Work request: Exactly as given, write out the lines from the one containing "How do I perform: Click" through the end of the listing, with both ends included and nothing else.

Raw data:
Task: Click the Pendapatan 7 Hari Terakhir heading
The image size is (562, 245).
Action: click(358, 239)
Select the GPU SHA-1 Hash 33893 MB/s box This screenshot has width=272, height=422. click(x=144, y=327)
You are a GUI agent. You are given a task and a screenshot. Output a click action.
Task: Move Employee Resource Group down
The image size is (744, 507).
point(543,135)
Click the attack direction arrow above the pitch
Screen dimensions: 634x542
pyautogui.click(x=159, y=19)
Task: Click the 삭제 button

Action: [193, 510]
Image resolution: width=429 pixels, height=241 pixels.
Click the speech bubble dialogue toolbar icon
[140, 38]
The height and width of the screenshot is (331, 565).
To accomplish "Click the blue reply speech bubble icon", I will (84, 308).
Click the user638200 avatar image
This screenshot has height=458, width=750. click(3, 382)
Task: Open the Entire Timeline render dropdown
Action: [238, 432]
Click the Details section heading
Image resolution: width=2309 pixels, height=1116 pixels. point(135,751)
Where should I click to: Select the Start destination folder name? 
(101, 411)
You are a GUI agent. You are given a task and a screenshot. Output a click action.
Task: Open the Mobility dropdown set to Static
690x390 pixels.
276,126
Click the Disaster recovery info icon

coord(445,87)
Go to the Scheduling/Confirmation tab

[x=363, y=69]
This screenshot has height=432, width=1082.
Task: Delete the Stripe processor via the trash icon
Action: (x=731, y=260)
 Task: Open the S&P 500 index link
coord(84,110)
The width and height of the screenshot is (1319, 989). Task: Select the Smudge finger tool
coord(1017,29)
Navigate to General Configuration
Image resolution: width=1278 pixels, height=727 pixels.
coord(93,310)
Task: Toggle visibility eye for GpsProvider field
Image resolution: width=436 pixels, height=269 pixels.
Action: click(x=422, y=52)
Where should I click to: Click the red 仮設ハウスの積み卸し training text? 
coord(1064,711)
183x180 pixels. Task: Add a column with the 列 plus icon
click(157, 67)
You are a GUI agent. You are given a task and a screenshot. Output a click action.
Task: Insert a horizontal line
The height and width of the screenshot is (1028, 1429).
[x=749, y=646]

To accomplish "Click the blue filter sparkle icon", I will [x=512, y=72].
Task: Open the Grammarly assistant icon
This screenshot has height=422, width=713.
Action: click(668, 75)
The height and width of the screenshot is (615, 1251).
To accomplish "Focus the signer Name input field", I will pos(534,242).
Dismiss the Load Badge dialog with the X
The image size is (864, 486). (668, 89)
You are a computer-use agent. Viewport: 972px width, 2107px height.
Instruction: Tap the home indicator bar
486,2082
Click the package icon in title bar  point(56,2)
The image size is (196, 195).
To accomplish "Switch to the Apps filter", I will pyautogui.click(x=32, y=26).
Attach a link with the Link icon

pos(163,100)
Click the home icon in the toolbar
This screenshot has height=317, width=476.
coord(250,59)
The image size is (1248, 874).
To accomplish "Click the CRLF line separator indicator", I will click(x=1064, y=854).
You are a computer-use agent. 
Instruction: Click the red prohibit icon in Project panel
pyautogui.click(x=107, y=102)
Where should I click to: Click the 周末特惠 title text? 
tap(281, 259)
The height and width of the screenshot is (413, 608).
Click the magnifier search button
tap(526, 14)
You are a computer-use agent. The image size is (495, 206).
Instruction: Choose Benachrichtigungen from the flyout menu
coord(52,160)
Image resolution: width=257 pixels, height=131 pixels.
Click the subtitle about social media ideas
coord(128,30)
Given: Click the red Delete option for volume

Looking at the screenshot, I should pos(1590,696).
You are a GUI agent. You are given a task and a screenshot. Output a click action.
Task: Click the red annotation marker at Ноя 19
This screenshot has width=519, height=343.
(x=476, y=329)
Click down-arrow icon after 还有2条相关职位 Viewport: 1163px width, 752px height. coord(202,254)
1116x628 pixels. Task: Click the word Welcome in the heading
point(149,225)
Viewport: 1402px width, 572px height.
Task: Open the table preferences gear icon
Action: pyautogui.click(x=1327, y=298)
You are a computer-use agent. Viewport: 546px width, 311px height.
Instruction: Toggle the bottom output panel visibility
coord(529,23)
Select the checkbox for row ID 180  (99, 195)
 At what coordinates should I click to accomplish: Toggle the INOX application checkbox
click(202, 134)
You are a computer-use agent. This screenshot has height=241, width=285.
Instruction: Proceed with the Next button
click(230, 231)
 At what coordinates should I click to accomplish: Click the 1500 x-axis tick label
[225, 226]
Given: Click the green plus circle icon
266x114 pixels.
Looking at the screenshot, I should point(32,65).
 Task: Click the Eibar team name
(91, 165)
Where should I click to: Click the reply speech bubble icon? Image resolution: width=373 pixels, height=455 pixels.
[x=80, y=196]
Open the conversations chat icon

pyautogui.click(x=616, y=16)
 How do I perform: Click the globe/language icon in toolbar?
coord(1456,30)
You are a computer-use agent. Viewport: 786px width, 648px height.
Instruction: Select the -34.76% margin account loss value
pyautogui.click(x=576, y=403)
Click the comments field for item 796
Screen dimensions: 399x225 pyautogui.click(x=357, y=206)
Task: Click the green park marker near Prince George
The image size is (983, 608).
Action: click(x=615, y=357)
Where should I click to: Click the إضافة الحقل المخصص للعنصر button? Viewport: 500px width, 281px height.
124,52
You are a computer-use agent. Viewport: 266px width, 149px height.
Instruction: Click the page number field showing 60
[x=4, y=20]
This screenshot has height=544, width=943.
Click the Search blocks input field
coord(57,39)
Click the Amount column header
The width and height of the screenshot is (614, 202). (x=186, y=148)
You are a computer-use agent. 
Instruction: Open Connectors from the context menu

Result of the exercise:
 How do I perform: Click the globe/language icon in toolbar?
coord(1456,30)
You are a computer-use agent. Viewport: 786px width, 648px height.
Instruction: Select the -34.76% margin account loss value
pyautogui.click(x=576, y=403)
Click the comments field for item 796
Screen dimensions: 399x225 pyautogui.click(x=357, y=206)
Task: Click the green park marker near Prince George
The image size is (983, 608).
Action: click(x=615, y=357)
Where should I click to: Click the إضافة الحقل المخصص للعنصر button? Viewport: 500px width, 281px height.
124,52
You are a computer-use agent. Viewport: 266px width, 149px height.
Instruction: Click the page number field showing 60
[x=4, y=20]
This screenshot has height=544, width=943.
Click the Search blocks input field
coord(57,39)
Click the Amount column header
The width and height of the screenshot is (614, 202). (x=186, y=148)
You are a computer-use agent. 
Instruction: Open Connectors from the context menu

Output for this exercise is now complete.